◆ Excerpt to read
Skip to content

Athena

Adding and configuring an Amazon Athena connection within Qualytics empowers the platform to build a symbolic link with your schema to perform operations like data discovery, visualization, reporting, cataloging, profiling, scanning, anomaly surveillance, and more.

This documentation provides a step-by-step guide on adding Athena as a source datastore in Qualytics. It covers the entire process, from initial connection setup to testing and finalizing the configuration.

By following these instructions, enterprises can ensure their Athena environment is properly connected with Qualytics, unlocking the platform's potential to help you proactively manage your full data quality lifecycle.

Let’s get started 🚀

Add the Source Datastore

A source datastore is a storage location used to connect to and access data from external sources. Athena is an example of such a datastore, specifically a type of JDBC datastore that supports connectivity through the JDBC API. Configuring the Athena datastore allows the Qualytics platform to access and perform operations on the data, thereby generating valuable insights.

◆ Raw records
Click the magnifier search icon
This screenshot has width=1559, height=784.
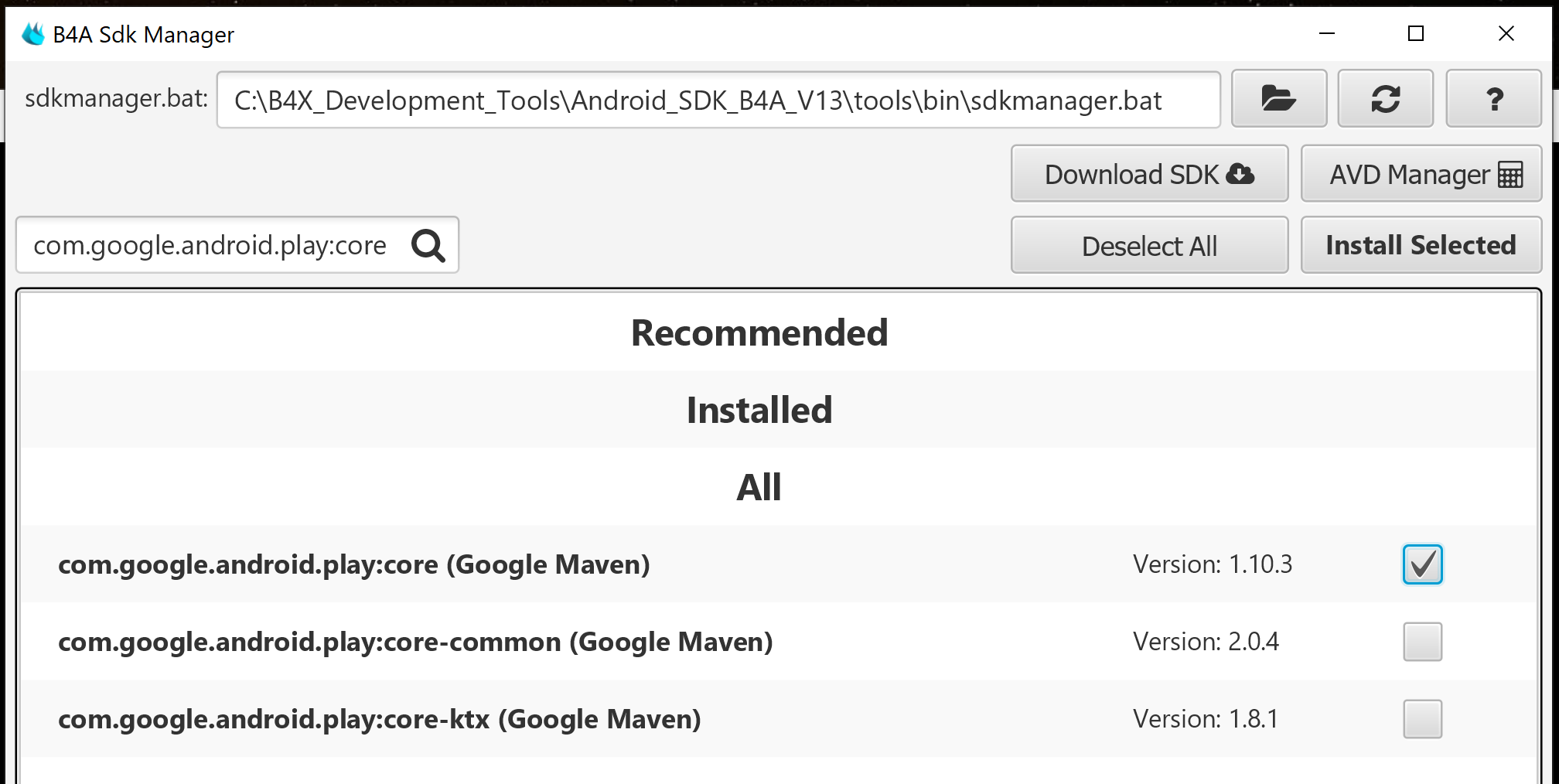428,246
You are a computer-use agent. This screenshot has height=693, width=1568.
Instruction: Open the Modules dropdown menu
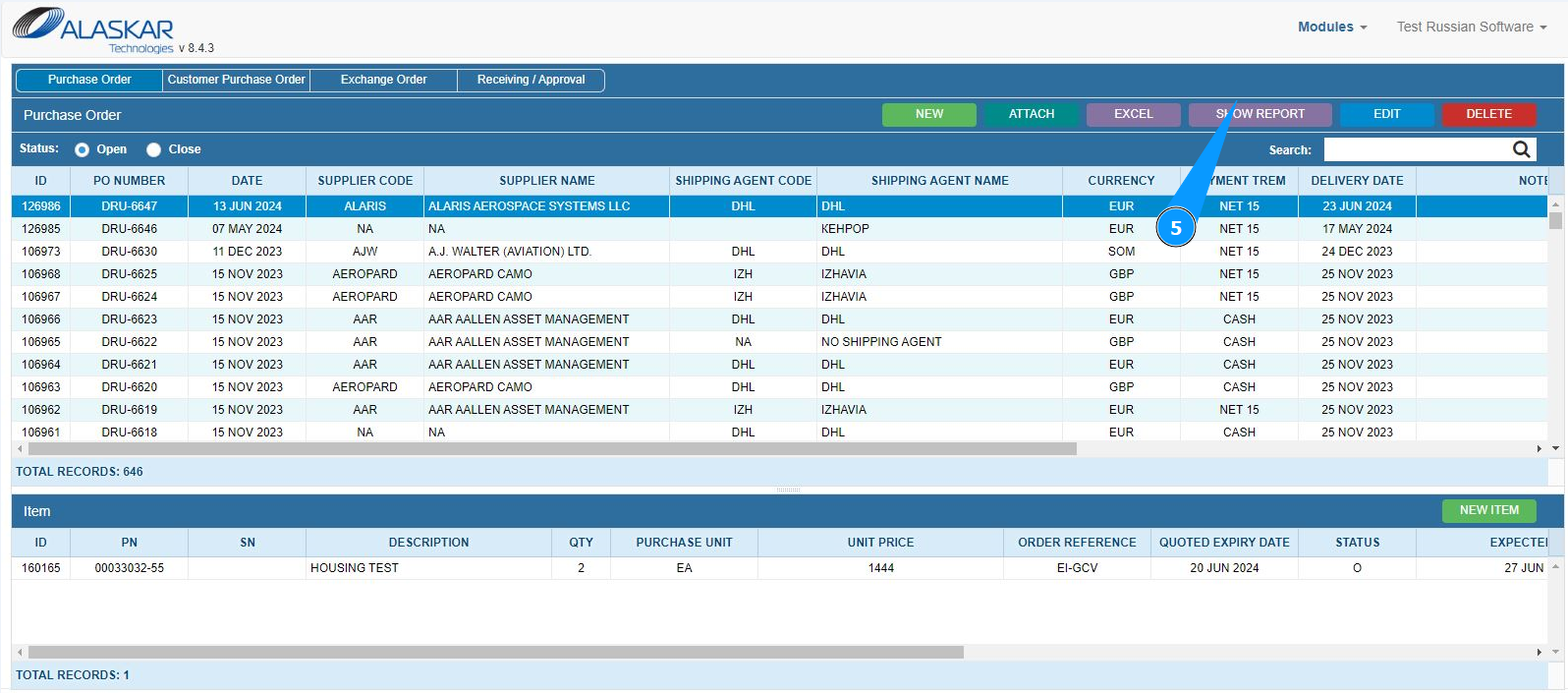[1331, 27]
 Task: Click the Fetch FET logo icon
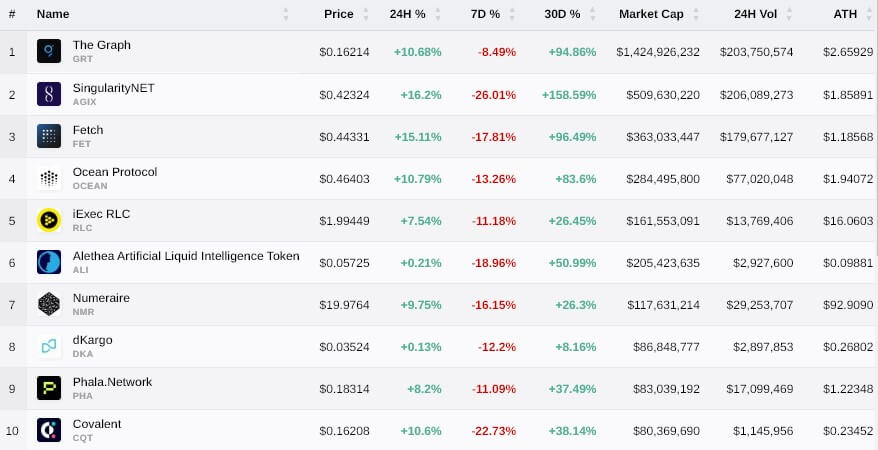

◆ Your instructions
List every operation named in the Athena connection text above that Qualytics can perform once the symbolic link with the schema is built.

◆ Response to the exercise
- data discovery
- visualization
- reporting
- cataloging
- profiling
- scanning
- anomaly surveillance